Start of Block

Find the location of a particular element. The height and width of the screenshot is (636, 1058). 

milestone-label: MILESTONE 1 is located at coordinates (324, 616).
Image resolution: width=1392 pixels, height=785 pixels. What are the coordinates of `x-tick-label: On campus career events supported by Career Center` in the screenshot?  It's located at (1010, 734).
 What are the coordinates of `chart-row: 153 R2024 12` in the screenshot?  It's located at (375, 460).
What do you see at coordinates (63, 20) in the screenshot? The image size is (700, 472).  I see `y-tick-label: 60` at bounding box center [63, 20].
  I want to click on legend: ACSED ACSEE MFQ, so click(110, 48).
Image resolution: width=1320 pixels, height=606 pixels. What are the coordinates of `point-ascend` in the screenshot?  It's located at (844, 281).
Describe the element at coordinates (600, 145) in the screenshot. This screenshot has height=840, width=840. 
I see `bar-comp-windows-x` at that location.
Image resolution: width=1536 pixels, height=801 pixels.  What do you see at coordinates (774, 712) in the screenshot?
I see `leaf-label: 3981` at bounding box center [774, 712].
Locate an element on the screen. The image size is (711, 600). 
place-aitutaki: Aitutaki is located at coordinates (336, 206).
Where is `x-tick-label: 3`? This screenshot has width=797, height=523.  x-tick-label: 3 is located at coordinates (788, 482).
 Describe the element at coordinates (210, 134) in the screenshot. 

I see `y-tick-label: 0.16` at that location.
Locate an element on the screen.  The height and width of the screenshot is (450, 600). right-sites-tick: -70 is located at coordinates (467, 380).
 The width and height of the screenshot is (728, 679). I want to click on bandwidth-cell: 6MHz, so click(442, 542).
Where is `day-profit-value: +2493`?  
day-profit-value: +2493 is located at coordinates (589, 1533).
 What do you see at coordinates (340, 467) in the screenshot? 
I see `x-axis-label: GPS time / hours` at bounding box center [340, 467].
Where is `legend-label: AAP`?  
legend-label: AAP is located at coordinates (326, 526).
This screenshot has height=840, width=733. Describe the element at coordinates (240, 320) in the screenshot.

End of Block

PROBLEM DETAILS
Rewrite every line above, putting "Screen size" wherever "Image resolution" appears and keeping everything else the same.

COMPLETED TASK
Find the location of a particular element. The height and width of the screenshot is (636, 1058). 

milestone-label: MILESTONE 1 is located at coordinates (324, 616).
Screen size: width=1392 pixels, height=785 pixels. What are the coordinates of `x-tick-label: On campus career events supported by Career Center` in the screenshot?  It's located at (1010, 734).
 What are the coordinates of `chart-row: 153 R2024 12` in the screenshot?  It's located at (375, 460).
What do you see at coordinates (63, 20) in the screenshot? The image size is (700, 472).  I see `y-tick-label: 60` at bounding box center [63, 20].
  I want to click on legend: ACSED ACSEE MFQ, so click(110, 48).
Screen size: width=1320 pixels, height=606 pixels. What are the coordinates of `point-ascend` in the screenshot?  It's located at (844, 281).
Describe the element at coordinates (600, 145) in the screenshot. This screenshot has height=840, width=840. 
I see `bar-comp-windows-x` at that location.
Screen size: width=1536 pixels, height=801 pixels.  What do you see at coordinates (774, 712) in the screenshot?
I see `leaf-label: 3981` at bounding box center [774, 712].
Locate an element on the screen. The image size is (711, 600). 
place-aitutaki: Aitutaki is located at coordinates (336, 206).
Where is `x-tick-label: 3`? This screenshot has width=797, height=523.  x-tick-label: 3 is located at coordinates (788, 482).
 Describe the element at coordinates (210, 134) in the screenshot. 

I see `y-tick-label: 0.16` at that location.
Locate an element on the screen.  The height and width of the screenshot is (450, 600). right-sites-tick: -70 is located at coordinates (467, 380).
 The width and height of the screenshot is (728, 679). I want to click on bandwidth-cell: 6MHz, so click(442, 542).
Where is `day-profit-value: +2493`?  
day-profit-value: +2493 is located at coordinates (589, 1533).
 What do you see at coordinates (340, 467) in the screenshot? 
I see `x-axis-label: GPS time / hours` at bounding box center [340, 467].
Where is `legend-label: AAP`?  
legend-label: AAP is located at coordinates (326, 526).
This screenshot has height=840, width=733. Describe the element at coordinates (240, 320) in the screenshot.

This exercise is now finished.